/dbt-cue

Generate dbt yml files using the CUE language

Primary LanguageCUE

dbt-cue

Generate dbt yml files using the CUE language

About

I personally don't love YAML and find it error prone. I use the CUE language to generate and validate all YAML files for just about everything I do at this point (Kubernetes, config, etc.) This repo demonstrates using CUE to generate dbt YAML files. There are a lot more checks to be added and you can easily clone and add your own validations as well, but this is a start.

Minimum Requirements

Getting Started

The schema.cue file defines the types and values that are used to build the dbt yaml files. For now, I've only worked through building the Source yaml file. I will add more later. The schema.cue file is for shared type and value definitions only and should not be edited.

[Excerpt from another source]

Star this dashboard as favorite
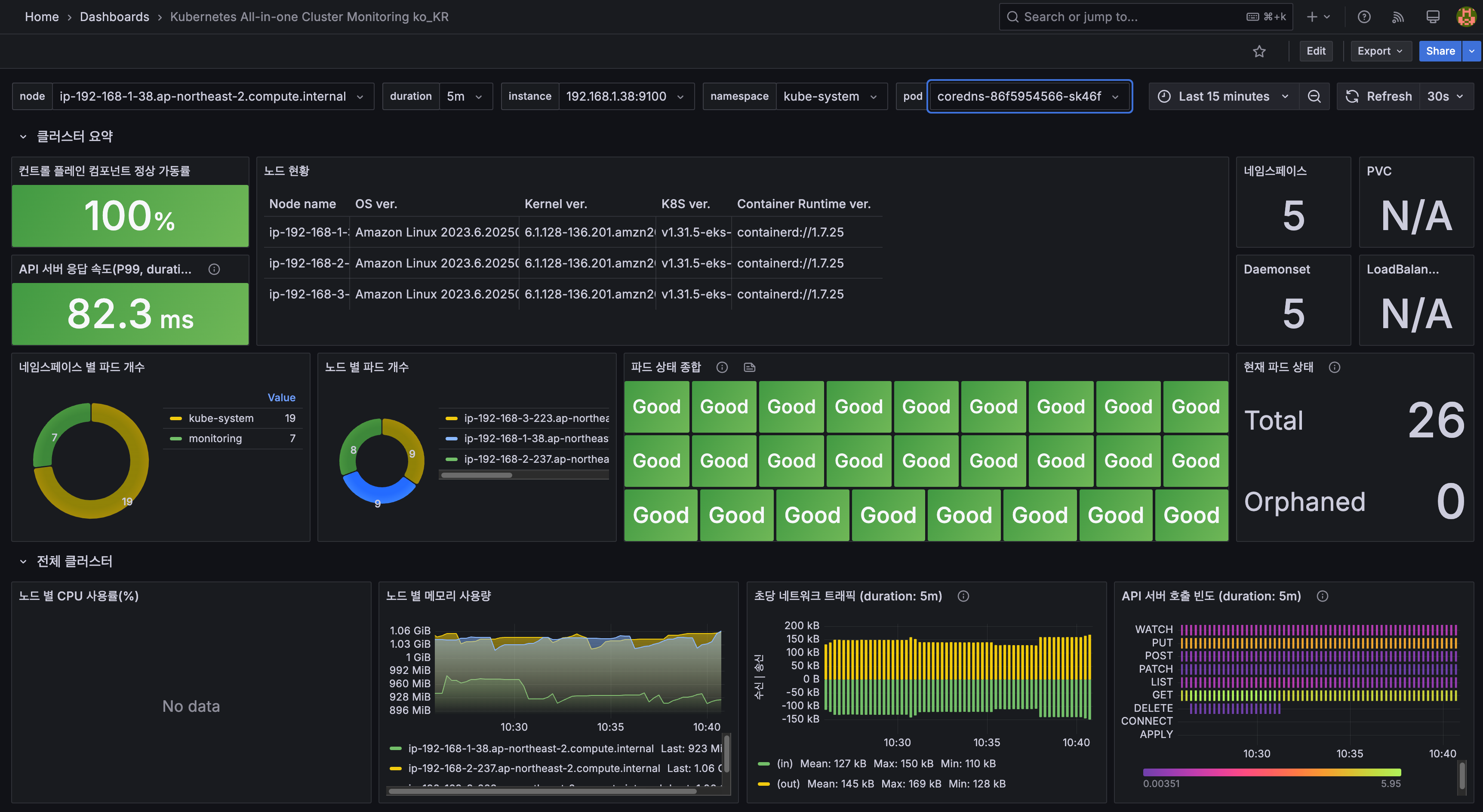Screen dimensions: 1483x812 [1259, 51]
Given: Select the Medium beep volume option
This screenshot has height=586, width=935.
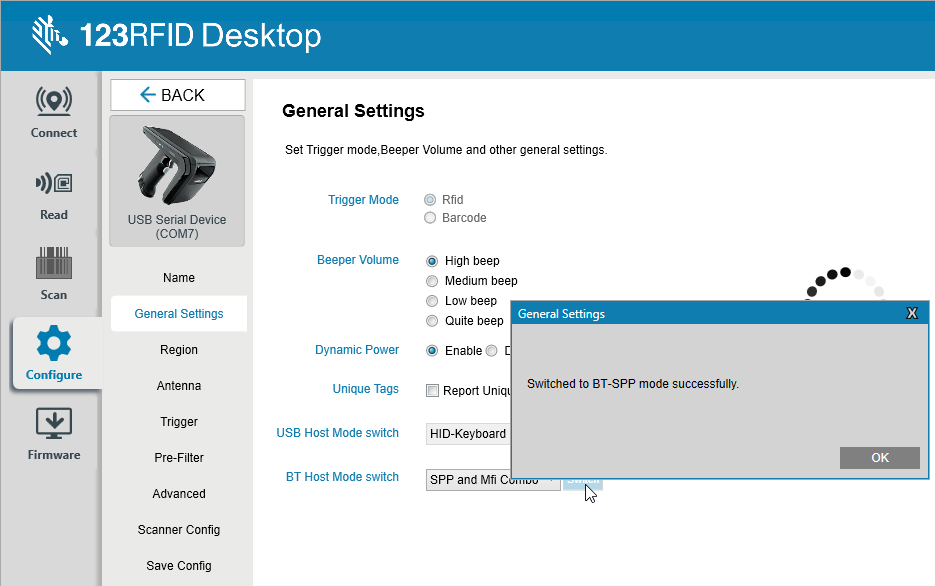Looking at the screenshot, I should pyautogui.click(x=432, y=281).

User input goes into a src_ file (though the name doesn't matter), where the various objects are built.

sources: #sourceList & [_jaffleShop]

_jaffleShop: #Source & {
  name:        "jaffle_shop"
  description: "Jaffle Shop is the testing source for dbt"
  database:    "dbt-tutorial"
  schema:      "jaffle_shop"
  meta: [{"contains_pii": true, "owner": "@alice"}]
  tags: ["ecom", "pii"]
  quoting: #Quoting & {
    database:   false
    schema:     false
    identifier: false
  }
  tables: [_jaffleOrderTable, _jaffleCustomerTable]
}

_jaffleOrderTable: #Table & {
  name:            "orders"
  identifier:      "Orders_"
  loaded_at_field: "updated_at"
  columns: [
    #Column & {
      name: "id"
      tests: ["unique", "not_null"]
    },
    #Column & {
      name: "status"
      tests: [#AcceptedValues & {
        accepted_values: {
          values: ["placed", "shipped", "completed", "returned"]
        }
      }]
    },
    #Column & {
      name: "price_in_usd"
      tests: ["not_null"]
    },
    #Column & {
      name: "customer_id"
      tests: [
        #Relationship & {
          relationships: {
            to:    "ref('customers')"
            field: "id"
          }
        },
      ]
    },
  ]
}

_jaffleCustomerTable: #Table & {
  name:    "customers"
  quoting: #Quoting & {
    identifier: true
  }
}

Creating CUE values reads well as it is a superset of JSON. Here we are creating a _jaffleShop value, which is a dbt Source (see schema.cue) for the #Source definition. We can add whatever key value pairs we like as meta, any list of strings for tags, etc. For more complex structures like a table or quoting, we use CUE definitions, there are examples here of creating them inline as well as separate entities.

File Generation

The CUE cli is used to vet (validate the data against the schema), fmt (format - which nicely standardizes the input files) and finally export the data to the named file. CUE works with the concept of packages, so you can merge multiple files together. As noted before, I put my general types and values in the schema.cue file and implement those types and values in a separate file (in this case src_jaffleshop.cue).

cue vet schema.cue src_jaffleshop.cue
cue fmt schema.cue src_jaffleshop.cue
cue export schema.cue src_jaffleshop.cue --force --out yaml --outfile _jaffle_shop__sources.yml

For each command (vet, fmt, export) I am passing the list of files to be used when generating the output. --out is what type of output (yaml, json, etc.) The --outfile is what we want to name our output file.

I provided 2 different sample bash scripts (run_jaffleshop.sh and run_stripe.sh) that you can use to generate output or, if you prefer, you can input the cli commands yourself.

Output

The below output is from CUE, you'll find it basically a match (minus spaces) of the Source example. I have added some additional examples beyond the example to demonstrate things like using accepted_values tests, etc.

version: 2
sources:
  - name: jaffle_shop
    description: Jaffle Shop is the testing source for dbt
    database: dbt-tutorial
    schema: jaffle_shop
    meta:
      - contains_pii: true
        owner: '@alice'
    tags:
      - ecom
      - pii
    quoting:
      database: false
      schema: false
      identifier: false
    tables:
      - name: orders
        identifier: Orders_
        loaded_at_field: updated_at
        columns:
          - name: id
            tests:
              - unique
              - not_null
          - name: status
            tests:
              - accepted_values:
                  values:
                    - placed
                    - shipped
                    - completed
                    - returned
          - name: price_in_usd
            tests:
              - not_null
          - name: customer_id
            tests:
              - relationships:
                  to: ref('customers')
                  field: id
      - name: customers
        quoting:
          identifier: true